Another week and another swing in the rates.
Most significantly, the US Dollar fell against a basket of other currencies to its lowest levels since 2009 making this the best time to convert Pounds into Dollars this year. This was the result of the long awaited decision by the US Federal Reserve to try and re-stimulate the US economy by introducing more ‘quantitative easing’ measures – namely pumping another 600 billion Dollars into the economy. Anyone who needs a GBP/US Dollar transfer even if it is some way in the future would be well advised to speak with a currency broker about how they could lock into this great rate now. There have been a few signs that the US Dollar could begin to claim back some of its losses following stronger than expected data on unemployment on Friday so it is a good time to make a decision on how to handle your transfer. The US trade balance will be revealed on Wednesday and may have an impact.
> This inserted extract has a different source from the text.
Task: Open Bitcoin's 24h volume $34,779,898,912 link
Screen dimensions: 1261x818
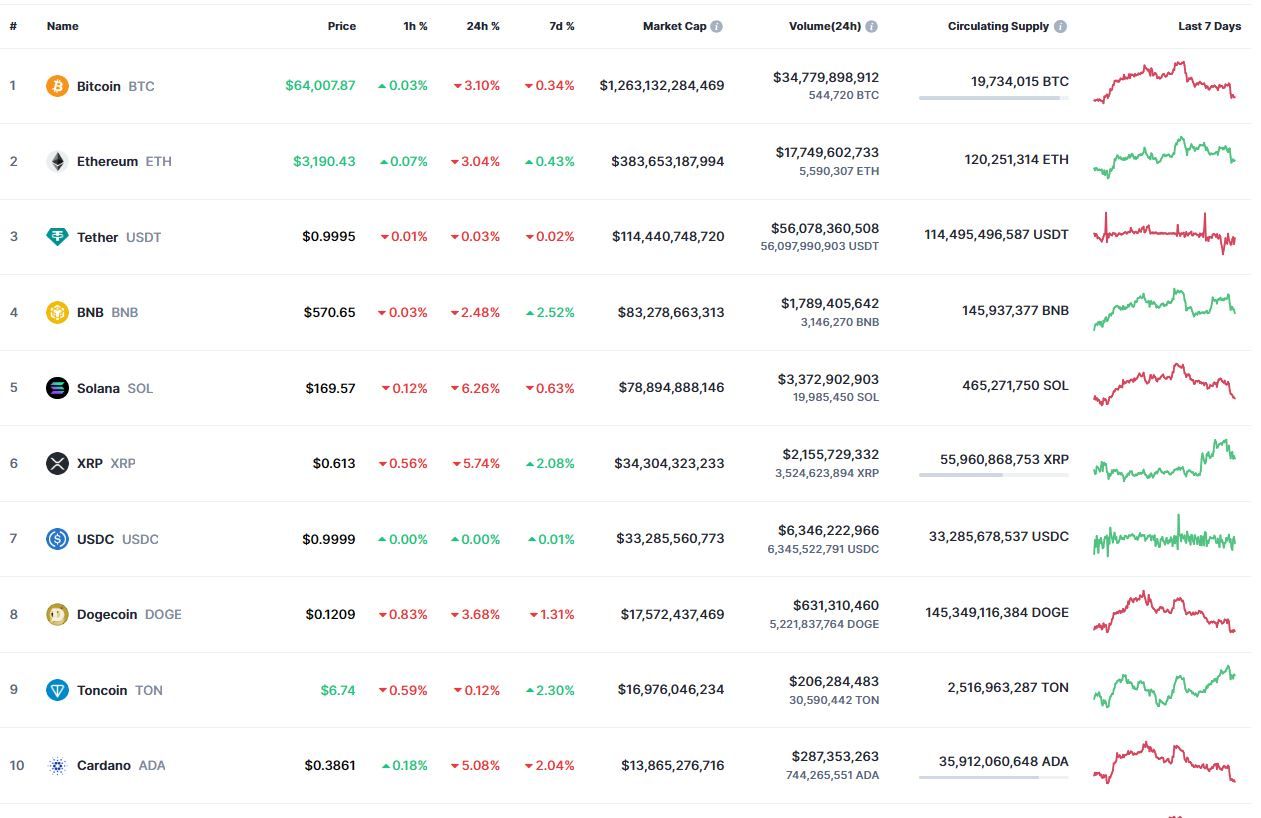Action: [826, 77]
The Euro has been steadily strengthening and dodging the spotlight recently with all the fuss over quantitative easing and the US claiming centre stage but this week has kicked off with something of a shift and the Euro beginning to weaken. Greek and Irish debt problems are firmly back on the agenda with a visit to Ireland today from the EU Economic and Monetary Affairs Commissioner to look over their budget plans. With no significant US data until Wednesday, the Euro may bare the brunt of currency movements in the early part of the week. There are some positive data releases to look out for, such as Germany’s widening trade surplus this morning, however this is serving to highlight the contrast between Germany and the other failing European economies.
Sterling has continued to strengthen against both the Euro and the US Dollar over the past week. Stronger than expected producer price data on Friday surprised analysts and showed the fastest rate of growth in the past six months. Also this is a positive reflection of the UK economic recovery it also presents a problem in terms of how well the Bank of England, the nation’s economic policy makers, are judged as they have been downplaying speculation over rising inflation. The inflation report will be joined on Wednesday by the Bank of England Governor’s speech which has also historically bought currency movements should he talk down UK economic health. Tuesday morning sees a clutter of UK data releases on industrial production, manufacturing production and the total trades and good balance so a disappointing or positive result could have an impact (both construction and services data last week instantly caused a movement in Sterling).
The end of the week will see nations attending the G 20 meeting on Thursday and Friday. Friday will also be an important day for the Euro with both European and German GDP figures for the third quarter due.